[Entries taken from a collection]

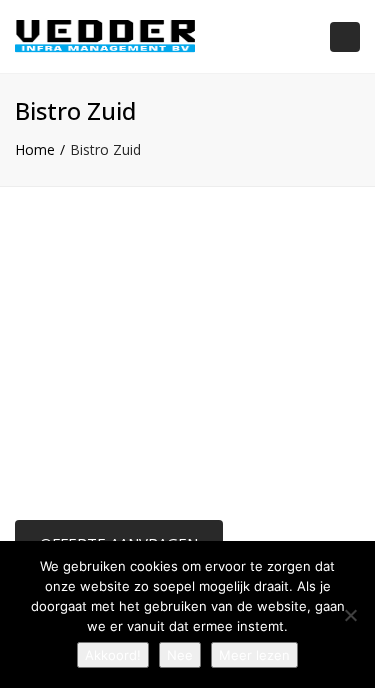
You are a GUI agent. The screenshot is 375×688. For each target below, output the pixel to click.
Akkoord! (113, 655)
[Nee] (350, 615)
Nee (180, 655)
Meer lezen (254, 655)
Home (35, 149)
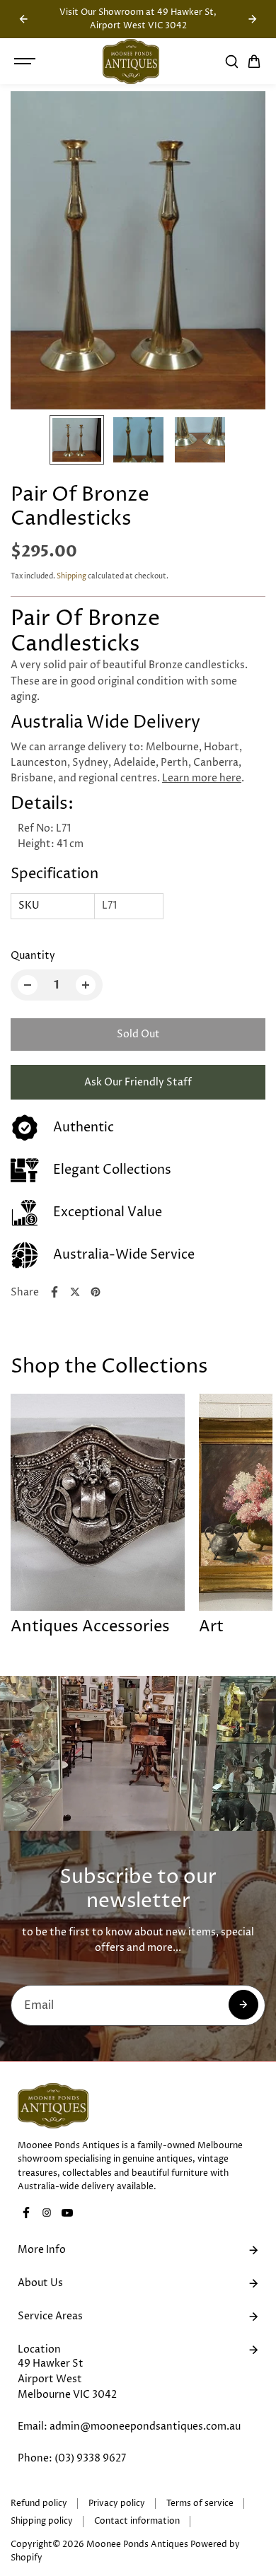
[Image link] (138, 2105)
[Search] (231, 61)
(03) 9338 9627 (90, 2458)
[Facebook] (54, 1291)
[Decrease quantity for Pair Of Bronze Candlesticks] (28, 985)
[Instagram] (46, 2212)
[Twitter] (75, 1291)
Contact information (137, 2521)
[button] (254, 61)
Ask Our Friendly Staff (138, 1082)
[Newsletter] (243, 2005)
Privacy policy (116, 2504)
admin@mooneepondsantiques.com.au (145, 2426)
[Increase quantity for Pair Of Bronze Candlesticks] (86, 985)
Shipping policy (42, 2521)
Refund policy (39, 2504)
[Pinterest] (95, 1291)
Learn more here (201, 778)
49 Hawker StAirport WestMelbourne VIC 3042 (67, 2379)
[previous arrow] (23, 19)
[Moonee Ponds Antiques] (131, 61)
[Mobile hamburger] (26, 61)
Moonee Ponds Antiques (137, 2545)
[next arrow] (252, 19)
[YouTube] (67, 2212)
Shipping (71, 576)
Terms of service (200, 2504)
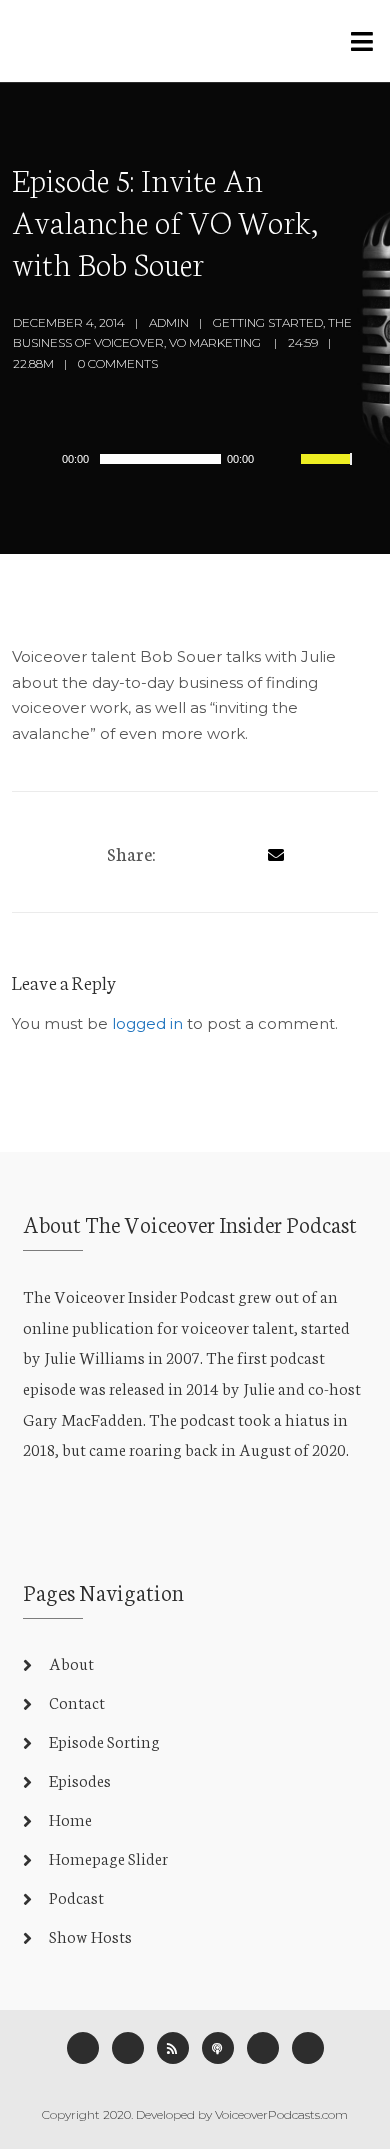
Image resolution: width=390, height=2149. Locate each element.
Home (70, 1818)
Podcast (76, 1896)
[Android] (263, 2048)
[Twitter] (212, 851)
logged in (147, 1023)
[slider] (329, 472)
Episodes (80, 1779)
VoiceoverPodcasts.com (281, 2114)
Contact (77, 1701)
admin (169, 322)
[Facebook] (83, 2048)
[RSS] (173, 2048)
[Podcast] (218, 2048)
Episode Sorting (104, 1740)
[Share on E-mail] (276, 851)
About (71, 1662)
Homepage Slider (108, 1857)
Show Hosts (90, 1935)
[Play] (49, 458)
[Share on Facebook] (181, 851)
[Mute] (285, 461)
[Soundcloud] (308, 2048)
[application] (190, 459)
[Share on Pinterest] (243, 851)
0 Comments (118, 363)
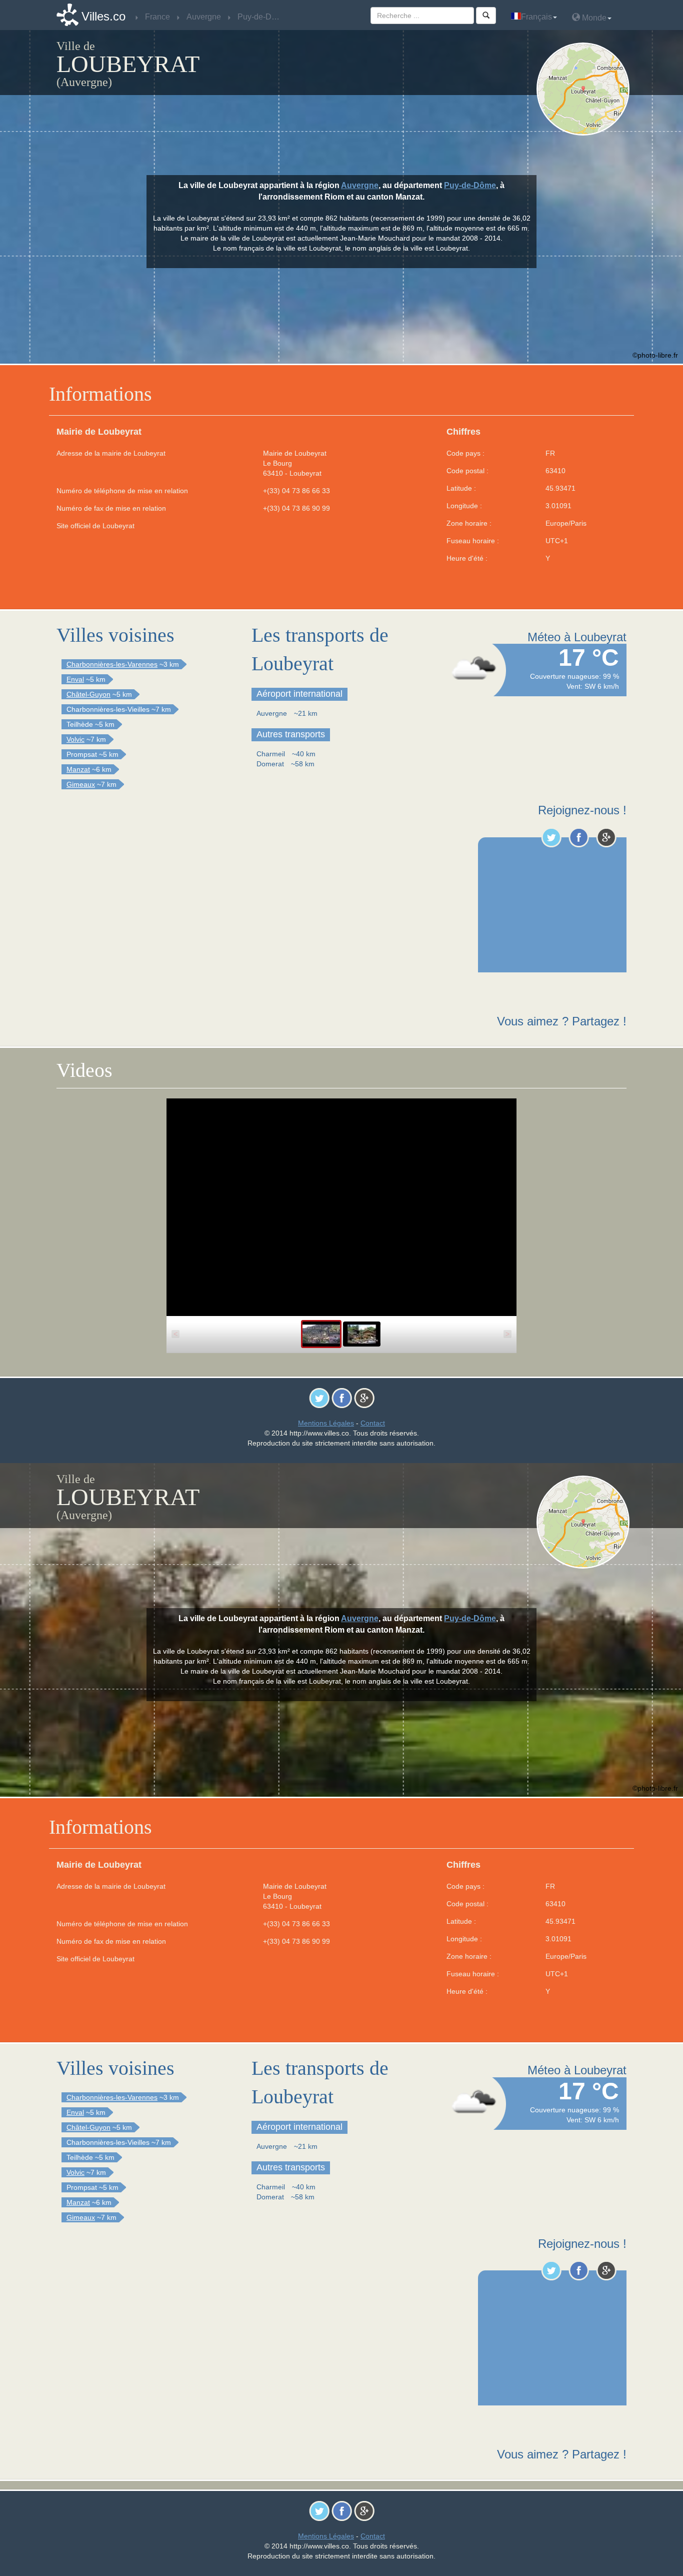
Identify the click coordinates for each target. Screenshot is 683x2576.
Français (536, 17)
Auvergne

**What you have to do:**
Some lines in the data above hold the string "Pair". Find and copy each of them.

**Solution to this task:**
[Decrease quantity for Pair Of Bronze Candlesticks] (28, 985)
[Increase quantity for Pair Of Bronze Candlesticks] (86, 985)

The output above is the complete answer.